Question

How do you find the product \[(2a + 9)(5a - 6)\] ?

Answer 1

Hint: Here we are asked to find the product of \[(2a + 9)(5a - 6)\] . So here we will multiply each individual term given in the left parenthesis with the individual term provided in the right parenthesis. With the help of distributive law of multiplication we can find the product by considering \[(2a + 9)\] and \[(5a - 6)\] as two binomials.
The formula used for solving the above question is most commonly seen as a horizontal distributive set up. As there are two binomials so firstly we will multiply (distribute) this term with each of the terms in the second binomial. Later on we'll take the second term in the first binomial and distribute this term times each of the terms in the second binomial. Lastly we will add the terms after combining them.

Complete step by step solution:
So here through the use of distributive law of multiplication we will multiply each individual term by each individual term in the right parenthesis and after combining the like terms we will find the product
 \[
   \Rightarrow (2a + 9)(5a - 6) \\
   \Rightarrow (2a(5a - 6) + 9(5a - 6) \\
   \Rightarrow 10{a^2} - 12a + 45a - 54 \;
 \]
Now we will combine the like terms and get
 \[10{a^2} + 33a - 54\]
So the product of \[(2a + 9)(5a - 6)\] comes out to be \[10{a^2} + 33a - 54\]
So, the correct answer is “ \[10{a^2} + 33a - 54\] ”.
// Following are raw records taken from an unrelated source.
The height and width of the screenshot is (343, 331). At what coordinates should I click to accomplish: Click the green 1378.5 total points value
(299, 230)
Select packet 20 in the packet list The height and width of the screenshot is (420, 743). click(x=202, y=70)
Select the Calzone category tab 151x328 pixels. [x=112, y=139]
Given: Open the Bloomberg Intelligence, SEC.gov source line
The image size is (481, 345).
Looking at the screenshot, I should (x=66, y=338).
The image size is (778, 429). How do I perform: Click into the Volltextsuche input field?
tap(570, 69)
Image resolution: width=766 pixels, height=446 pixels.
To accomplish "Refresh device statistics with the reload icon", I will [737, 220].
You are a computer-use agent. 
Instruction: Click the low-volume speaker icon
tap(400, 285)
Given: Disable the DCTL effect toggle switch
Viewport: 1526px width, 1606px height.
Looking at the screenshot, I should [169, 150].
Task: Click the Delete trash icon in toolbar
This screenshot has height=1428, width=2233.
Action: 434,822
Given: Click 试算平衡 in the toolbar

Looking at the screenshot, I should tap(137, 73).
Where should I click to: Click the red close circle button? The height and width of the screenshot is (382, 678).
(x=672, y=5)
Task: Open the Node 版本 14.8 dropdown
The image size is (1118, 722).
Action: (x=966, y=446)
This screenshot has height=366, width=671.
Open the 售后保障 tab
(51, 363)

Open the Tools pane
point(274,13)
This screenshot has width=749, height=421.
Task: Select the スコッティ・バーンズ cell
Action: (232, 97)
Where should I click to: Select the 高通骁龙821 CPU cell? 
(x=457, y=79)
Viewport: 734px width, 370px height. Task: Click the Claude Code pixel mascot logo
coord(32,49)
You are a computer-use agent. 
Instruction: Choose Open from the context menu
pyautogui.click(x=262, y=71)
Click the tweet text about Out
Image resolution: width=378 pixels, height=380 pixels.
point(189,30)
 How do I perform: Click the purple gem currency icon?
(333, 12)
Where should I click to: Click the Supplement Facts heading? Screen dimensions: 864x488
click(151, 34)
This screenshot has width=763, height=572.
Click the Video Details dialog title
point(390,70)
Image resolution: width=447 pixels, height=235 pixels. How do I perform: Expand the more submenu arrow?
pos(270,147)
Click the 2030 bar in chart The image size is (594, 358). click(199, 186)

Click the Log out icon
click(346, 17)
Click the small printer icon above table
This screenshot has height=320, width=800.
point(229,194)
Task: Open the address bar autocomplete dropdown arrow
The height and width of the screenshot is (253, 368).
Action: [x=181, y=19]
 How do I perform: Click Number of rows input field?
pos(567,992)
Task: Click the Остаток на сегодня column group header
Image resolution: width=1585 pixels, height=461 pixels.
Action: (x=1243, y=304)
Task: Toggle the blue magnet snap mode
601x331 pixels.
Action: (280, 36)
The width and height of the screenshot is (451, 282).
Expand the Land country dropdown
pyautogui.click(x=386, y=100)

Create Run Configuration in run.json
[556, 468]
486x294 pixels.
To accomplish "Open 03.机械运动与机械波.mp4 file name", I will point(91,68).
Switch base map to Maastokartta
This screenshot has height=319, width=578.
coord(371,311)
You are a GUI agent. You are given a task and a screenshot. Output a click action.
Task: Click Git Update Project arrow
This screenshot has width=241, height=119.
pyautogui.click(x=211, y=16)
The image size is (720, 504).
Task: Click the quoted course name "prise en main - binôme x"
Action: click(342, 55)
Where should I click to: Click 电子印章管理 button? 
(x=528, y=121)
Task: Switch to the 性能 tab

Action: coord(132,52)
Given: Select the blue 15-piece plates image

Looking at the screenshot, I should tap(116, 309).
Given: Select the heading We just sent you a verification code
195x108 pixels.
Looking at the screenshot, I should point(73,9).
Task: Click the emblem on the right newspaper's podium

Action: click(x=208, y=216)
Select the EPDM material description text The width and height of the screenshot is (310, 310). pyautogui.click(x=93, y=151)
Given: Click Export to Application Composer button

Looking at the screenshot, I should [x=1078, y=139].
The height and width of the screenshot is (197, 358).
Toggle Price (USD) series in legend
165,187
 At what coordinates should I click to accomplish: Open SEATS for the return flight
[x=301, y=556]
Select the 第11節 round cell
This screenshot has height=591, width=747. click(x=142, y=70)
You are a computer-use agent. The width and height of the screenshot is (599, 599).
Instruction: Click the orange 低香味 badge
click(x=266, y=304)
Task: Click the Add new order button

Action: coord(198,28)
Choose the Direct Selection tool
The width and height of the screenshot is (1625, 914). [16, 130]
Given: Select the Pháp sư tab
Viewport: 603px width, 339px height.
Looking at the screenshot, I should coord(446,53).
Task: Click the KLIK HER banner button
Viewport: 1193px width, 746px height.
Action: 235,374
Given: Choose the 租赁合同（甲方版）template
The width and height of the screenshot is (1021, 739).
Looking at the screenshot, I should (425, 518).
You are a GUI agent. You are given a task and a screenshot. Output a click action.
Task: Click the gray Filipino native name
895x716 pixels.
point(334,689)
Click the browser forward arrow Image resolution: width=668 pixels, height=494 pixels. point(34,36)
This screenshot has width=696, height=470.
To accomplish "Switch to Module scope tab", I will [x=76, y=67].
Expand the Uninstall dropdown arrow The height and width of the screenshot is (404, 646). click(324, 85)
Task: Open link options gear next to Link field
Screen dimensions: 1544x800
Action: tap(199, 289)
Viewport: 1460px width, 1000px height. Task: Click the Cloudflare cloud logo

Note: While multiplying two binomials, there are four multiplications done in which each of the first two terms is multiplied with each of the second two terms and the order of multiplication can be in any order.
Notes: The above given equation can be solved by the use of column distributive setup also called as vertical distributive set up. FOIL method is used here which is a technique for distributing two binomials. Where First means to multiply the term occurring in each binomial, Outer means to multiply the outermost term in the product while Inner term stands for multiplying the innermost terms and Last means to multiply the term occurring lastly in each binomial.